In a country where the citizens choose who gets to craft laws and serve as President, where your voice tells our leaders why they will lose their jobs or get the job, those ninety million people decided that either their vote didn’t matter. More Americans felt politics was a waste of their time and didn’t vote than those who voted for either candidate.
Democracy can be exciting—it should be exciting. But that won’t happen if candidates avoid speaking openly about the issues or if we continue to be represented by the same politicians who haven’t solved our problems for the last 30+ years.
That is what plagues the Democratic party. It is controlled by members who have served since the 1980s and are more concerned with playing kingmaker behind the scenes than listening to and connecting with the people.
Americans don’t want everything handed to them. They rightfully expect that an honest day’s work comes with fair pay and that healthcare is a right, not a privilege. They want to be able to afford to take a simple vacation once a year and have a little extra to set aside for savings and retirement. This is how life in America should be, and it once was.
There used to be a middle class. People used to be able to have a house and a family on a single income. We can restore that American dream.
We need fresh faces ready to fight against corporate greed, special interests, and the establishment. We need a voice strong enough to combat the extremism and corruption that have spread throughout Congress and soon even the White House.
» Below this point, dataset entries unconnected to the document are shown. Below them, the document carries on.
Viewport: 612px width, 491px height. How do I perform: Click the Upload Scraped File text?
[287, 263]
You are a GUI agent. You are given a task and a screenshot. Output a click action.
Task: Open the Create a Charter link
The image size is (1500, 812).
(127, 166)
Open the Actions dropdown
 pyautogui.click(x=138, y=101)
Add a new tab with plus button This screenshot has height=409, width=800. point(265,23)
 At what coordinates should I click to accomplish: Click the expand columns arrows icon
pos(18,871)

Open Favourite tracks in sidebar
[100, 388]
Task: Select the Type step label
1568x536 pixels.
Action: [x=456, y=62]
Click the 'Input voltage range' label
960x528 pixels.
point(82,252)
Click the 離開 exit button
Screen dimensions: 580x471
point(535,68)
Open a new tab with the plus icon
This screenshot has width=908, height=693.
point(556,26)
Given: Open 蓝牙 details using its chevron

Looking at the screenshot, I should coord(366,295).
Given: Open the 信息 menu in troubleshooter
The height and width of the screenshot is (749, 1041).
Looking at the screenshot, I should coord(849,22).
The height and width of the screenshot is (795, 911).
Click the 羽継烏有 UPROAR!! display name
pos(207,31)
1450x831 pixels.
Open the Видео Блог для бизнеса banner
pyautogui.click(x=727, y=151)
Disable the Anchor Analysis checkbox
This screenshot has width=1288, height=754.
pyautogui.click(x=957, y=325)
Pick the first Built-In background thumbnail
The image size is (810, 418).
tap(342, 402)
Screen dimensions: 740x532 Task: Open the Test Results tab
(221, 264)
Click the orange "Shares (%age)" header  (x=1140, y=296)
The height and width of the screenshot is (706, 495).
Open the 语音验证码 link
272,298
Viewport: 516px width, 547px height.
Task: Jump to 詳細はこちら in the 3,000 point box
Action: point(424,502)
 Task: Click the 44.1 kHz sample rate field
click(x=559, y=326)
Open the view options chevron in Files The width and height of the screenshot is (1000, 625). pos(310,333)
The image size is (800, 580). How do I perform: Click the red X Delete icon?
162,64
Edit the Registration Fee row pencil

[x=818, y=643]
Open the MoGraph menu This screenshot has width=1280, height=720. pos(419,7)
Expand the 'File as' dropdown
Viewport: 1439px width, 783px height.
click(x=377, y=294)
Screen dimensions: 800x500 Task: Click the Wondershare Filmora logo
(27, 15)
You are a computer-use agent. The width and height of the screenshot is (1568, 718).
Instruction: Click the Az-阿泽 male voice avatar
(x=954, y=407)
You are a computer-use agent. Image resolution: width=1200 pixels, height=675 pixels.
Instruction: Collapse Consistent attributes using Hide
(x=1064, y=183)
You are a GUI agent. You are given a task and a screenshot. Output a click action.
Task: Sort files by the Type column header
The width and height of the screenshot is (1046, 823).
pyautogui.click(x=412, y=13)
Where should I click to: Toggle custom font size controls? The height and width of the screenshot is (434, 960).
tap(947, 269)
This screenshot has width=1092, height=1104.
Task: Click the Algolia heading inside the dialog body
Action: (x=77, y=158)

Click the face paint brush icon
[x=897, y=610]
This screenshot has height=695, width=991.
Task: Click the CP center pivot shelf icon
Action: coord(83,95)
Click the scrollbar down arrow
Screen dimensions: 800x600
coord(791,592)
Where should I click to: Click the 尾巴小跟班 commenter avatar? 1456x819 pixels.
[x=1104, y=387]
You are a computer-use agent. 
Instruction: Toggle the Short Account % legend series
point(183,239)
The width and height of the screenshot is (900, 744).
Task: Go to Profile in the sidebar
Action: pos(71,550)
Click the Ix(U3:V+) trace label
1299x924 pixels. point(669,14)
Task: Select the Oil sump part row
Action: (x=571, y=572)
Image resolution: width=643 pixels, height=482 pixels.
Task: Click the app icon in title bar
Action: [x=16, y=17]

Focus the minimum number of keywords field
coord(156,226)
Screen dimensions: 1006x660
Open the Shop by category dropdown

People also want clean air, water, and healthy food. They want the right to be themselves without discrimination. And they want a justice system that keeps them safe while affording everyone the right to due process.
None of this is radical. Much of it isn’t even considered progressive in other countries. Universal healthcare is used the world over and by all of our peer nations. It is a widely accepted, centrist approach to governing. That is what we need to help people understand. Even more importantly, each of these issues has to be framed in terms of how it makes life better for the working class and why it is a good use of their hard-earned tax dollars.
Equally important is ensuring the public understands why the misleading promises from the far right will hurt them, not help them.
It sounds great to say that taxes should be eliminated on Social Security benefits, but how about after you realize that doing so will make Social Security run out of its surplus years earlier, causing an automatic reduction in benefits larger than the removed tax? Blaming taxes is a cop-out to avoid the discussion of increasing the cap on paying into Social Security, which would extend current benefits for an additional 15 years or more.
Similarly, no tax on tips sounds fantastic, but it would be a minimal amount of additional money back in the pockets of anyone making a low wage. Eliminating tipped wages and increasing the federal minimum wage would be a more meaningful improvement.
Whenever talk of increasing the minimum wage comes up, the fearmongering begins with the claims that raising the federal minimum wage would cause inflation, negating worker gains. This isn’t true, but the way to explain that to voters isn’t through the data proving it isn’t true. It needs to be a simple message: When the minimum wage was at its highest, the middle class was the strongest, GDP growth was the highest, birth rates were higher, and a working-class job could purchase a house and support a family. A higher minimum wage is good for everyone and the nation as a whole.
It is time to get people excited about what is possible when they get involved in democracy and vote for change. That requires creating trust instead of delivering more hollow promises from people seeking power. This means politicians can’t accept corporate or special interest money. The people must fund them. That is how real change begins.